Huge inequality in access to cancer care across EU

A harmonised approach is required to tackle lung cancer, according to experts. [Francisco V Machado/Shutterstock]

Europeans face extreme inequality in access to diagnosis and treatment for lung cancer, a report published this week revealed. Experts have called for a harmonised approach to cancer care and greater efforts to promote preventive policies.

The report on disparities in diagnosis, care and treatment access, published by Lung Cancer Europe (LuCE) on Tuesday (7 November) highlighted the different standards of diagnosis and care options available to citizens of EU countries and the unequal impact of national policies on patient health.

For Regine Deniel Ihlen, a patient advocate and LuCE treasurer, the aim of the publication is to give lung cancer patients “the best chance of survival and good quality of life …. [by informing] policymakers about our priorities as patients in order to make the right decisions”.

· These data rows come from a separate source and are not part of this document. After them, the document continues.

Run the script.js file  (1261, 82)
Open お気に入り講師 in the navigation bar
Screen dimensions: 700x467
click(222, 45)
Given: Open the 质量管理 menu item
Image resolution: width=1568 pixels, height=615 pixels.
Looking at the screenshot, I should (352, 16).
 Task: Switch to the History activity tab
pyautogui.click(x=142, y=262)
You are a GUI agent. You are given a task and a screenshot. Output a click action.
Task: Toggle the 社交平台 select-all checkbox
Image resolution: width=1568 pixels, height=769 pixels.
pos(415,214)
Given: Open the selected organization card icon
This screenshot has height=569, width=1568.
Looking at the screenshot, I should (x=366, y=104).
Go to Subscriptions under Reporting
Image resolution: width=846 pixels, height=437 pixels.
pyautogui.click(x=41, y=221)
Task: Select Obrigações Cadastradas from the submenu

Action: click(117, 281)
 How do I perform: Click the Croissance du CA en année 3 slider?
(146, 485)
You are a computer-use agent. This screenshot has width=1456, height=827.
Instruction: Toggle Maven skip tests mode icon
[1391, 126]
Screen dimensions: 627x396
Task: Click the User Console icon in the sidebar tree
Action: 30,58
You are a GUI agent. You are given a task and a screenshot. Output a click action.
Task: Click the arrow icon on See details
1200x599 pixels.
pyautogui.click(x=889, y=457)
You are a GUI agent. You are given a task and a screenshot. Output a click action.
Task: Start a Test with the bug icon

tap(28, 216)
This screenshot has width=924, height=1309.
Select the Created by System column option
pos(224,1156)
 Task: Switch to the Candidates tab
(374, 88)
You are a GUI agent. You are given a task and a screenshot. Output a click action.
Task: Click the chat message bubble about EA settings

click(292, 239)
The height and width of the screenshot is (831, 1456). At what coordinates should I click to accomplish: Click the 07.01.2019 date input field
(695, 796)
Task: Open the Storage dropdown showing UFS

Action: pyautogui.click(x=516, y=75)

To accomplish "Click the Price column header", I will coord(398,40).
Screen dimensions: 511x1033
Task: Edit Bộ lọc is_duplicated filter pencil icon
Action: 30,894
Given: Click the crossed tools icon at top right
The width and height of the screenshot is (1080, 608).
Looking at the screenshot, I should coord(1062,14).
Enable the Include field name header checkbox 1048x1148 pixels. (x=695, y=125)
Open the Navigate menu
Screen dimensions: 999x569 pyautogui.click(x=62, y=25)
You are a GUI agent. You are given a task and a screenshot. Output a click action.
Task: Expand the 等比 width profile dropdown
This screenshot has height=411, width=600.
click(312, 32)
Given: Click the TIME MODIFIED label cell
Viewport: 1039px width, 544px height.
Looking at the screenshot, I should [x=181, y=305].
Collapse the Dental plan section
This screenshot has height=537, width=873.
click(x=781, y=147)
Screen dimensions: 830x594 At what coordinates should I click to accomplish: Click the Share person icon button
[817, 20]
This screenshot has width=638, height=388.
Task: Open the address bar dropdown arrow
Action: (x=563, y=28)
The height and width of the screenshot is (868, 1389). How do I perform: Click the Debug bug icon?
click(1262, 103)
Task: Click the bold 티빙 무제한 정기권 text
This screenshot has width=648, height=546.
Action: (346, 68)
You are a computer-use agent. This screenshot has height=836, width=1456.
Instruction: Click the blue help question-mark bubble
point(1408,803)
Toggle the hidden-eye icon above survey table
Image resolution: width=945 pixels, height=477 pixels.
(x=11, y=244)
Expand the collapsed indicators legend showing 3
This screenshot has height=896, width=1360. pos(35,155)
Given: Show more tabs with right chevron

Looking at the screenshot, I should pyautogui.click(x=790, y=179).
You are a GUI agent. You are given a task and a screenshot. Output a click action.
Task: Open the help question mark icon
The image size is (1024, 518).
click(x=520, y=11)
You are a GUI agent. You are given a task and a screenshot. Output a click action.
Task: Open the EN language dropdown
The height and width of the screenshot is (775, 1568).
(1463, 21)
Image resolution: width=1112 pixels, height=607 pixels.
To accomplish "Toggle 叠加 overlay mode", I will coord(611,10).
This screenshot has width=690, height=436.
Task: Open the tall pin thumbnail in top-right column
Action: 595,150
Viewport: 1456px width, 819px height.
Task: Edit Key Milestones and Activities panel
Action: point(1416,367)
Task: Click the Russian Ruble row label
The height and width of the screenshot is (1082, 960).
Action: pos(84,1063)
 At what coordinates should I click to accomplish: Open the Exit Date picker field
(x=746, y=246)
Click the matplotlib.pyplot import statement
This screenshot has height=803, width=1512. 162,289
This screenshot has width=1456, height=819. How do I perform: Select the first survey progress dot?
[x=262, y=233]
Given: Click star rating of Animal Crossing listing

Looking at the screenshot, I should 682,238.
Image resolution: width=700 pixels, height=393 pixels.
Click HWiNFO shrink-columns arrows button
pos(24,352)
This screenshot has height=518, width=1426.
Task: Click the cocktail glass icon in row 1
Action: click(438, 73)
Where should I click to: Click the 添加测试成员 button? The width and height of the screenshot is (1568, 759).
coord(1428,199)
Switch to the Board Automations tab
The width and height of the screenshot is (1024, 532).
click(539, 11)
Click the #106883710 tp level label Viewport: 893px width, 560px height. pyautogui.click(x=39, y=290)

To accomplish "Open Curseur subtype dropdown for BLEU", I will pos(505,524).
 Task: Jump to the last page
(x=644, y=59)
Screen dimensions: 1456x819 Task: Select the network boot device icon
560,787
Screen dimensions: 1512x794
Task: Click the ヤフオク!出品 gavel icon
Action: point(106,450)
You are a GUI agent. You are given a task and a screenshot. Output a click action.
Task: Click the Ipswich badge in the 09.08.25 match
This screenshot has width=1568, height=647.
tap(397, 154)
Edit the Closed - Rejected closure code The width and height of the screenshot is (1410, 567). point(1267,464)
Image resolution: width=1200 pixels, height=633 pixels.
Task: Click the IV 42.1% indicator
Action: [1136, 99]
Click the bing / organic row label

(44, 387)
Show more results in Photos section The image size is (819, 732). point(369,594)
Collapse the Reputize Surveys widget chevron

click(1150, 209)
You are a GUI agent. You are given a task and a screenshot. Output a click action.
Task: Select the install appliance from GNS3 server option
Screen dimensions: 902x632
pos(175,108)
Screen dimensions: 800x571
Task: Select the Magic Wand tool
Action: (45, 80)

LuCE President Stefania Vallone told that the report highlights the European dimension of the challenge posed by lung cancer, and that “all EU stakeholders should be involved in tackling the disparities and reduce the inequalities in access to treatment and healthcare services”.

Treatment of lung cancer begins with a timely diagnosis. While innovative molecular tests have improved the safety and accuracy of the diagnostic process, their availability across the EU is patchy. Sometimes a lack of formal reimbursement procedure means access to diagnosis varies from one city to the next within a single country.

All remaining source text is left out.